Thesis presented September 07, 2023
Abstract:
aDynamic nuclear polarization (DNP) has emerged as a promising hyperpolarization technique to significantly enhance the sensitivity of solid-state nuclear magnetic resonance (NMR) experiments under magic angle spinning (MAS). However, its use for biomolecular systems is often limited by the cryogenic temperature required for DNP. Freezing of the dynamics present in such systems leads to conformational heterogeneity and results in line broadening and loss of resolution. To tackle this limitation, our group has introduced a new methodology called selective DNP (SelDNP), which allows the recovery of highly resolved DNP spectra specific to protein binding sites. SelDNP relies on the uniform polarization obtained with conventional DNP on a first sample and the additional localized bleaching produced by introducing a paramagnetic tag on the protein in a second sample. The difference between the two spectra results in highly resolved sub-spectra containing only resonances from the protein site targeted by the tag. In addition to providing a complete assignment of the targeted region, SelDNP spectra convey distance-dependent information from the paramagnetic tag due to the selectivity factor we use to weight the difference spectroscopy. The SelDNP proof-of-concept was originally demonstrated on the β-D-galactose binding site of the lectin LecA. Using ß-D-galactose functionalized with the DNP polarizing agent allowed to simultaneously achieve both effects of selective bleaching of the binding site and uniform hyperpolarization of the rest of the protein. Although successful, this strategy is limited by the specific synthesis of the functionalized ligand and the impossibility of independently optimizing site selectivity and sensitivity.
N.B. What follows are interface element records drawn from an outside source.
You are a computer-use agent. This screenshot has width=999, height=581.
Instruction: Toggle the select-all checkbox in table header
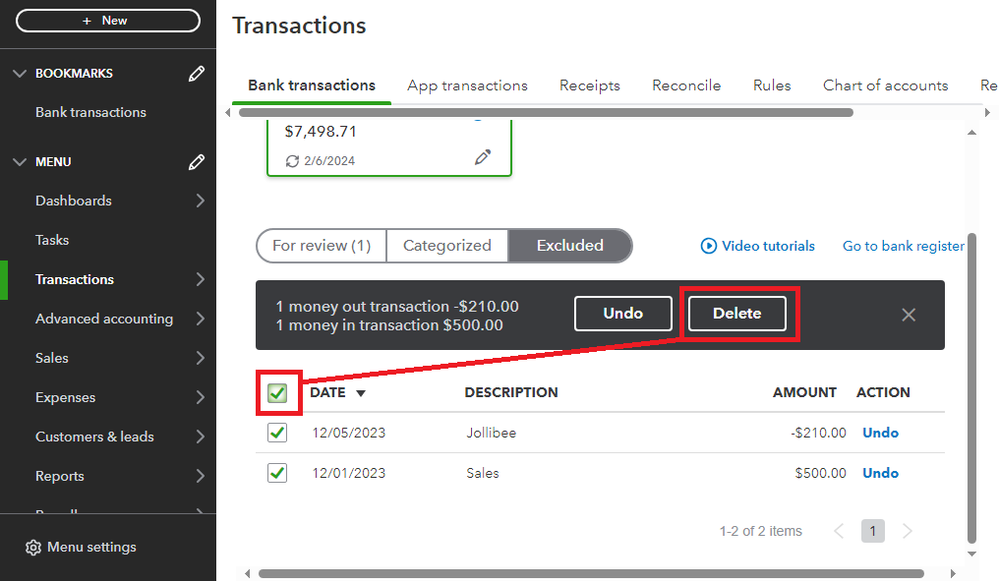pos(277,393)
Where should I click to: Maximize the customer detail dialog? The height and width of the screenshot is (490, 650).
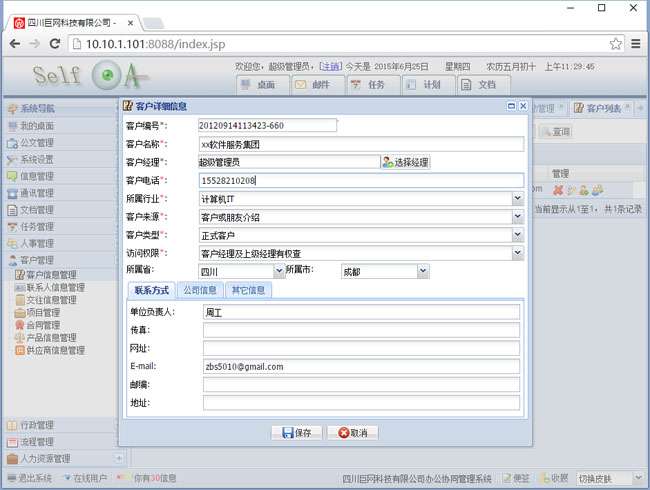point(510,106)
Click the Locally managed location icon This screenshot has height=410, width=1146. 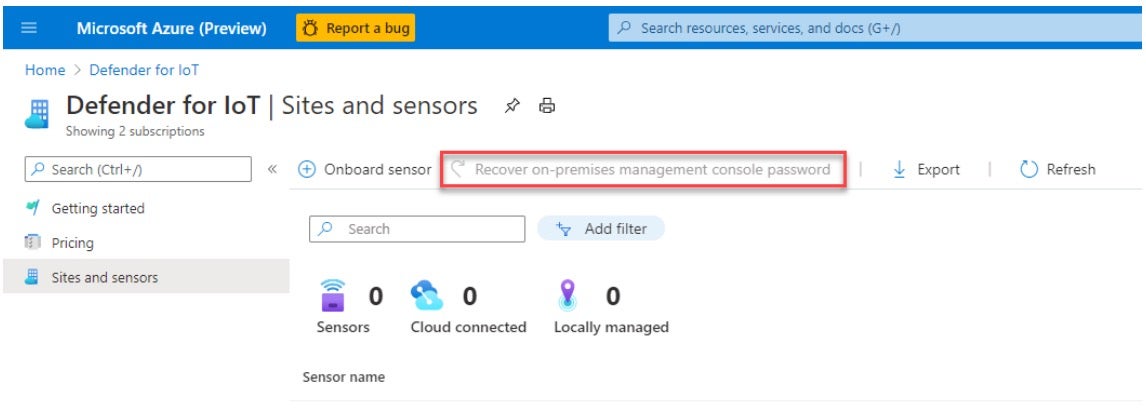(x=569, y=296)
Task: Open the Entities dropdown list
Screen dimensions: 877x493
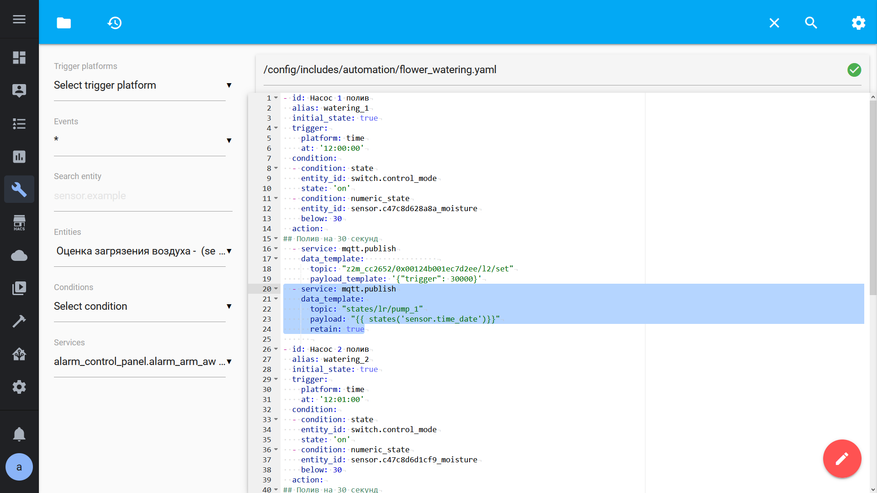Action: [x=142, y=251]
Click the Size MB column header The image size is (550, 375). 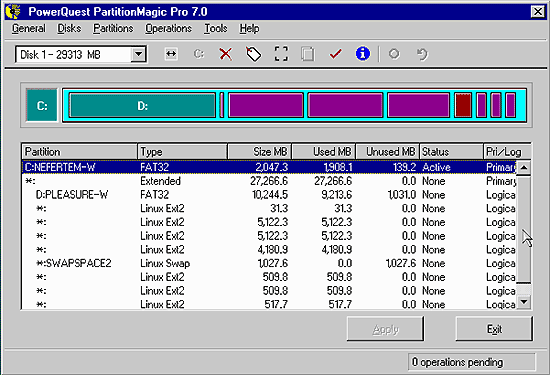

In my PhD, we addressed these limitations by proposing various alternatives capable of focusing on almost any region of the protein, using exclusively generic tags. First, we considered the use of iodoacetamide tags, which can react on a cysteine residue in a site-directed spin labeling (SDSL) approach, allowing the study of any exposed region of the protein. As for iodoacetamide tags, we considered the bis-nitroxide DNP polarizing agent AsymPol to provide both the site selectivity and the DNP sensitivity, or TEMPO, which produces only site specificity through targeted bleaching. In the latter case, the addition of the DNP polarizing agent can be optimized independently. Both tags provided highly resolved SelDNP spectra by focusing on the region around the cysteine.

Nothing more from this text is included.